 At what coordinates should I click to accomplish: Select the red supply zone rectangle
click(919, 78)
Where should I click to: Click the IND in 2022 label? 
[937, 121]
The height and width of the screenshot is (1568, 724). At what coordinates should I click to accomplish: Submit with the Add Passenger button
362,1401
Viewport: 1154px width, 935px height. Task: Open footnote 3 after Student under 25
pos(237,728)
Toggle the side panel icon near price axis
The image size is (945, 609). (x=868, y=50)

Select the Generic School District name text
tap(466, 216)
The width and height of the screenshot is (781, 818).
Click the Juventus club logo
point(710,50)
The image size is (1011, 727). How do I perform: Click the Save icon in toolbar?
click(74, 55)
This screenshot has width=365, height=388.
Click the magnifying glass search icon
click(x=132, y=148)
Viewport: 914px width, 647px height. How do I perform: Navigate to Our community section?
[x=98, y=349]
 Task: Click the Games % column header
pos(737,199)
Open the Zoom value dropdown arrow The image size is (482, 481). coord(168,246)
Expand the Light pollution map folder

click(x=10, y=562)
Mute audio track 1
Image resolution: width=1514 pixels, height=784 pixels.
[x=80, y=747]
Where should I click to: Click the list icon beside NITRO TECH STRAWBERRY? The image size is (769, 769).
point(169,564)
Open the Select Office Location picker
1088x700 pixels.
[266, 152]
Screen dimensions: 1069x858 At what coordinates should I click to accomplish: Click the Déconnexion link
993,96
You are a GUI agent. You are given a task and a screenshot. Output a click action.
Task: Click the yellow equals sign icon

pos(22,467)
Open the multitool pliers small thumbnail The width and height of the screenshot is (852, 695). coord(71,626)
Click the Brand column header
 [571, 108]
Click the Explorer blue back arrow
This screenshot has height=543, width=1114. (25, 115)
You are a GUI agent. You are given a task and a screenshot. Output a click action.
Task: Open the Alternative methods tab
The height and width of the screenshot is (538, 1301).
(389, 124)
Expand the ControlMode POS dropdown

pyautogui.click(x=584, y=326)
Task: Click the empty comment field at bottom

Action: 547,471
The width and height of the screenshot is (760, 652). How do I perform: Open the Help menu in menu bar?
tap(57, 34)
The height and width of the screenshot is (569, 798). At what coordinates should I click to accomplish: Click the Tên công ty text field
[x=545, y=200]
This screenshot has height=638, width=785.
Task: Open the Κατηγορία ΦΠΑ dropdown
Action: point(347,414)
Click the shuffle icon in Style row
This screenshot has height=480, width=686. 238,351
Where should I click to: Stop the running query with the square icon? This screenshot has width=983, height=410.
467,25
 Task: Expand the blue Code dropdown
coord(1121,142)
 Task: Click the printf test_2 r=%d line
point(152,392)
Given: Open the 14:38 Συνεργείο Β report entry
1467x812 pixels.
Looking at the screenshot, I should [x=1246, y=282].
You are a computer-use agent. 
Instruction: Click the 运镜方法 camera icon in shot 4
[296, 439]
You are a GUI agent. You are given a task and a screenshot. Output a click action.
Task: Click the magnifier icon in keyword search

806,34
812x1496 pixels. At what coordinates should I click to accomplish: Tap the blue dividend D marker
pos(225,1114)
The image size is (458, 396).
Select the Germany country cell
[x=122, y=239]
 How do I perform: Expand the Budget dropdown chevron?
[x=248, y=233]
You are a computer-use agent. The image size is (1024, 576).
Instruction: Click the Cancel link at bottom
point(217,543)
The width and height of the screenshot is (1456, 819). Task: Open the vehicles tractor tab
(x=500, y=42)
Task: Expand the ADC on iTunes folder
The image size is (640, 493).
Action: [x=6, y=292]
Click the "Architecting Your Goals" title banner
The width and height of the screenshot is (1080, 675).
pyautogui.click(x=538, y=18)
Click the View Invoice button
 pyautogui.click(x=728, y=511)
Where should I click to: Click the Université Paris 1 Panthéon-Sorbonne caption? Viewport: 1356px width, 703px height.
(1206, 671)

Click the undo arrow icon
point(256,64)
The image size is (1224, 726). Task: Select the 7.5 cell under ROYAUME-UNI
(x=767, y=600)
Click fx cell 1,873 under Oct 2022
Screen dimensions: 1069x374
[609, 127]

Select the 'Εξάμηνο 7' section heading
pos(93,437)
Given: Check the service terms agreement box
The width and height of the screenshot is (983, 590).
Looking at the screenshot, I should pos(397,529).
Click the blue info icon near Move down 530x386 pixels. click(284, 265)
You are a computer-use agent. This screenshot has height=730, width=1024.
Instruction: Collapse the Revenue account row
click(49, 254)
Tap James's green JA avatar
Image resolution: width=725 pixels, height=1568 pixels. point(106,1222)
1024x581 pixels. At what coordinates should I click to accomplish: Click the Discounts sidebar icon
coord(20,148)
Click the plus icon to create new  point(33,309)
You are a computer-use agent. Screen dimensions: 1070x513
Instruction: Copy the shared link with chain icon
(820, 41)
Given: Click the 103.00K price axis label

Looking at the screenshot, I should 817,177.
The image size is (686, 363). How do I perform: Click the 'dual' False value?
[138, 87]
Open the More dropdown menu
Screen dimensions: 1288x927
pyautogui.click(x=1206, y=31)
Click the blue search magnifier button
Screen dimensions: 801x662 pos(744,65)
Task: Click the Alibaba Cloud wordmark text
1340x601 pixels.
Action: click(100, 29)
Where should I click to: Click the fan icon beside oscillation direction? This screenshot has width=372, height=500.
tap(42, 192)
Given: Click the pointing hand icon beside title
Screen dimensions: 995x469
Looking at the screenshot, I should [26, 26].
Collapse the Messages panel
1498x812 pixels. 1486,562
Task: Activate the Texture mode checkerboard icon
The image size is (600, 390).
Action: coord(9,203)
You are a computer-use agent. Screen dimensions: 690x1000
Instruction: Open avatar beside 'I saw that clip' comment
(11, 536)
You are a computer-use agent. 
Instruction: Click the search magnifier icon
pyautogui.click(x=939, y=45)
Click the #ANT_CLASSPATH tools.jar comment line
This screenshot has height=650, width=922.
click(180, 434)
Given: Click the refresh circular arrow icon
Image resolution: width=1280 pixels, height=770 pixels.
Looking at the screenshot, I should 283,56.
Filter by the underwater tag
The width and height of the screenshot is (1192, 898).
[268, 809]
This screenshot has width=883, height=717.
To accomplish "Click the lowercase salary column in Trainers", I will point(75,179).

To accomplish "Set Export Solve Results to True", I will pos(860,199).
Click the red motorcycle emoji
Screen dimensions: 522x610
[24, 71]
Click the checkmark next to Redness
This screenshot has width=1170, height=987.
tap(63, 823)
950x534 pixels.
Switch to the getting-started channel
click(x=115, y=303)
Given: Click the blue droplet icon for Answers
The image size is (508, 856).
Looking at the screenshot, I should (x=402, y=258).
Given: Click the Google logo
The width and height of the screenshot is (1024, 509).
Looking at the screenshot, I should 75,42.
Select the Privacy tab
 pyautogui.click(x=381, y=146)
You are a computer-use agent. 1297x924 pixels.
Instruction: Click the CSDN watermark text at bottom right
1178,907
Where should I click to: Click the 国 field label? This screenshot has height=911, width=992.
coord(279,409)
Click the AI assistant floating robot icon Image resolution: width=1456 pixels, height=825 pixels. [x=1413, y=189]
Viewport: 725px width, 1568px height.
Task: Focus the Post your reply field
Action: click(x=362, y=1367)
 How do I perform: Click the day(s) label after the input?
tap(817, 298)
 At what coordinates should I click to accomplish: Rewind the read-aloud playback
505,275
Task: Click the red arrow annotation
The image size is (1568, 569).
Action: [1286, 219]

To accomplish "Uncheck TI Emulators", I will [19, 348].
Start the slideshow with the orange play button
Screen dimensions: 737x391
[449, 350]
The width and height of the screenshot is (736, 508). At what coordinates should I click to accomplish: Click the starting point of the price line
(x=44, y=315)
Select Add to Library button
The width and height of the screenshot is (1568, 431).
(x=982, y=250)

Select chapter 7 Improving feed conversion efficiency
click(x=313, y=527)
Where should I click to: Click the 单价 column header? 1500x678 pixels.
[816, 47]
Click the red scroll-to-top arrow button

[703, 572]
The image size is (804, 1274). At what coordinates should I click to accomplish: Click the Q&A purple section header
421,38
————————
### EXERCISE AIM
Go through the records line by line, and copy each line that holds the string "title".

### TASK ANSWER
Click the "Architecting Your Goals" title banner
Given: Click the pointing hand icon beside title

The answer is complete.